Collected data entries:
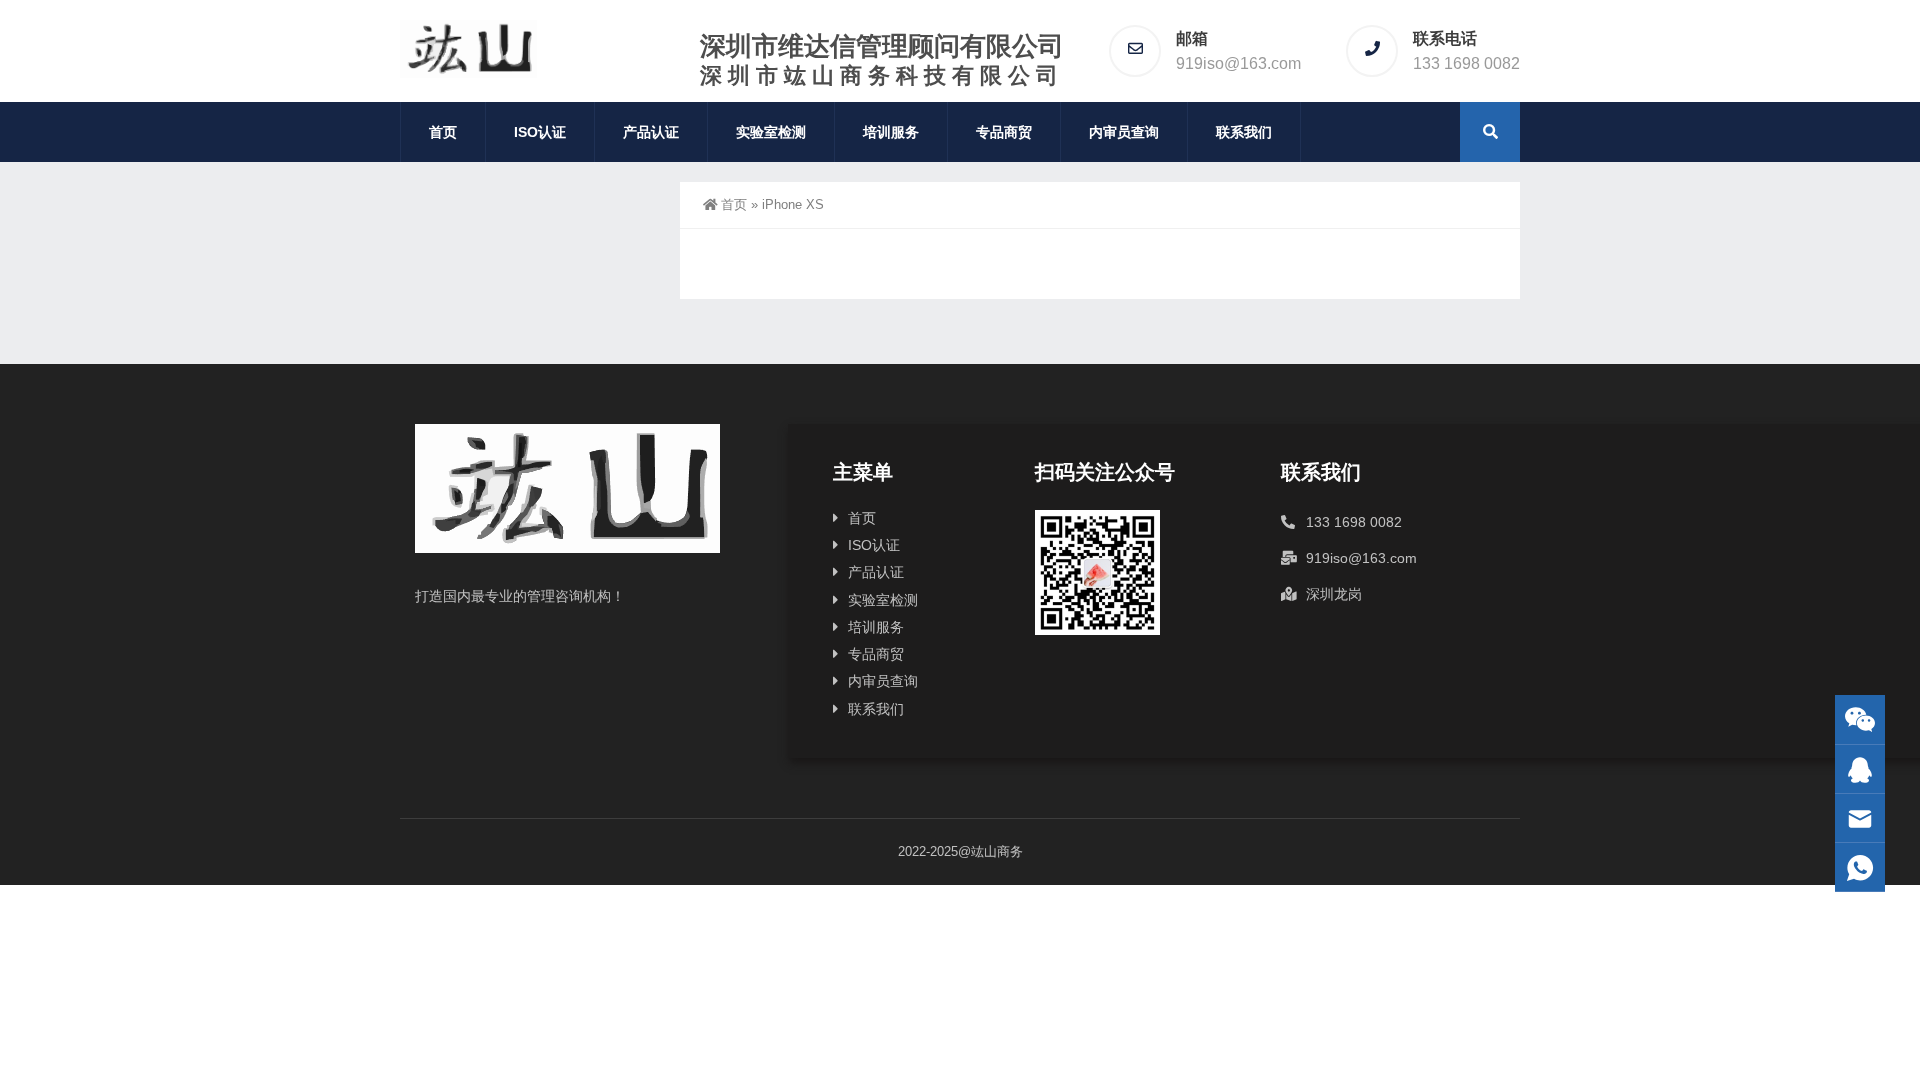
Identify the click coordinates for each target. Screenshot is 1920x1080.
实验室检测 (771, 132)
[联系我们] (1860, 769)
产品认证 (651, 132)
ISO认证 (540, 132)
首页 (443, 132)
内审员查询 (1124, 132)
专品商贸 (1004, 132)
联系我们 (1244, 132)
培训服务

What you should do: The records above must be printed exactly, but the pictures they hold should be omitted.

Final answer:
Identify the click coordinates for each target. Screenshot is 1920x1080.
实验室检测 (771, 132)
[联系我们] (1860, 769)
产品认证 (651, 132)
ISO认证 (540, 132)
首页 (443, 132)
内审员查询 (1124, 132)
专品商贸 (1004, 132)
联系我们 (1244, 132)
培训服务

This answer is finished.